# Am I crazy or are these quadratics really not factorable??

• Feb 2nd 2010, 12:46 PM
dcd5105
Am I crazy or are these quadratics really not factorable??
My professor insists these quadratic equations can be factored, she’s asking us to graph them as well. Maybe its just me...

$\displaystyle 2x^2-3x-5=0$

&

$\displaystyle x^2-4x+2=0$

Any suggestions?
• Feb 2nd 2010, 12:55 PM
e^(i*pi)
Quote:

Originally Posted by dcd5105
My professor insists these quadratic equations can be factored, she’s asking us to graph them as well. Maybe its just me...

$\displaystyle 2x^2-3x-5=0$

&

$\displaystyle x^2-4x+2=0$

Any suggestions?

To find out if a quadratic can be factored calculate the discriminant, $\displaystyle \Delta$.

$\displaystyle \Delta = b^2-4ac$

If $\displaystyle \Delta$ is a perfect square it can be factorised.

-------------------------

$\displaystyle (-3)^2-(4)(2)(-5) = 49$ ------- This can be factored

$\displaystyle (-4)^2-(4)(1)(2) = 8$ --------- This cannot be factored
• Feb 3rd 2010, 04:39 AM
HallsofIvy
Quote:

Originally Posted by dcd5105
My professor insists these quadratic equations can be factored, she’s asking us to graph them as well. Maybe its just me...
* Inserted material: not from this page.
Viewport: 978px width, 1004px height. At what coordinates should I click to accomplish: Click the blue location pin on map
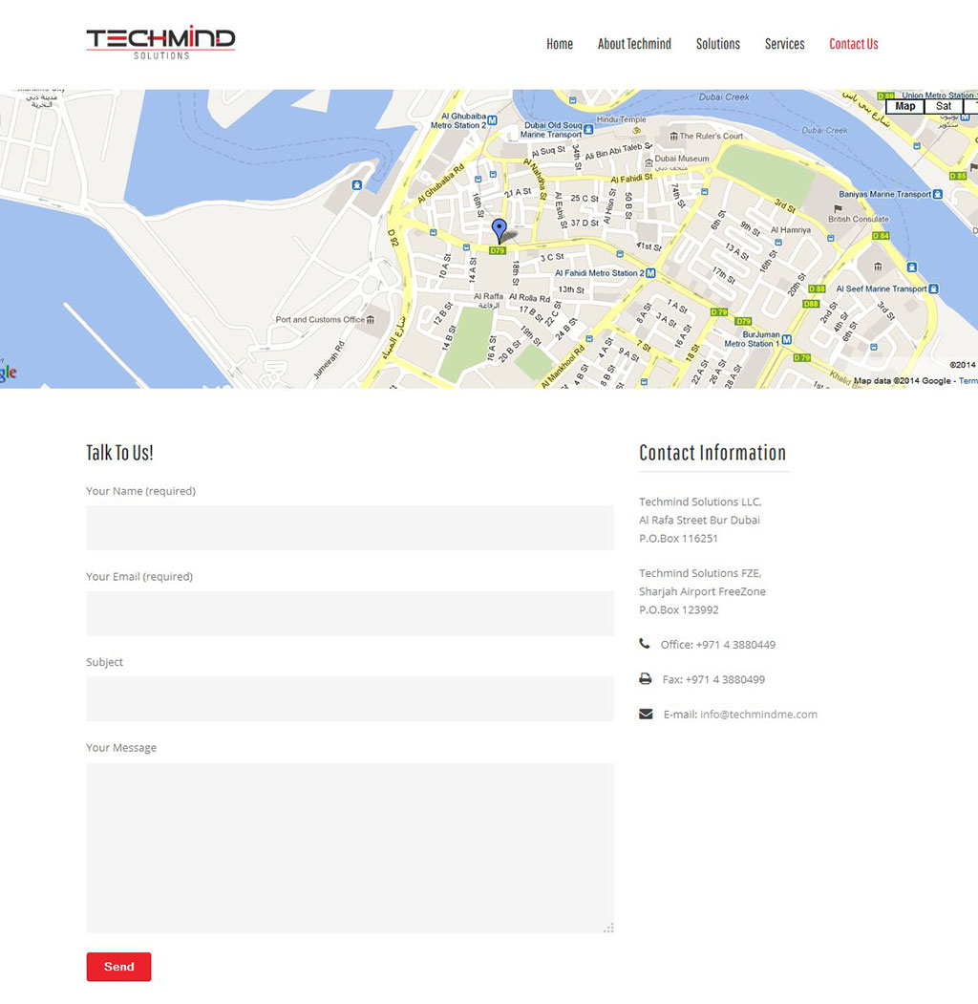499,230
$\displaystyle 2x^2-3x-5=0$

&

$\displaystyle x^2-4x+2=0$

Any suggestions?

Any quadratic "can" be factored, just not necessarily with integer coefficients.
For $\displaystyle 2x^2- 3x- 5$, by the quadratic formula, its zeros are $\displaystyle \frac{3\pm\sqrt{9+ 40}}{6}= \frac{3\pm 7}{4}$ or 5/2 and -1. $\displaystyle 2x^2- 3x- 5= 2(x- 5/2)(x+ 1)= (2x- 5)(x+ 1)$

For $\displaystyle x^2- 4x+ 2$ we can complete the square: $\displaystyle x^2- 4x+ 2= x^2- 4x+ 4- 4+ 2= (x- 2)^2- 2= (x-2+ \sqrt{2})(x-2-\sqrt{2})$. the last step is factoring the "difference of two squares", (x-2)^2 and $\displaystyle (\sqrt{2})^2$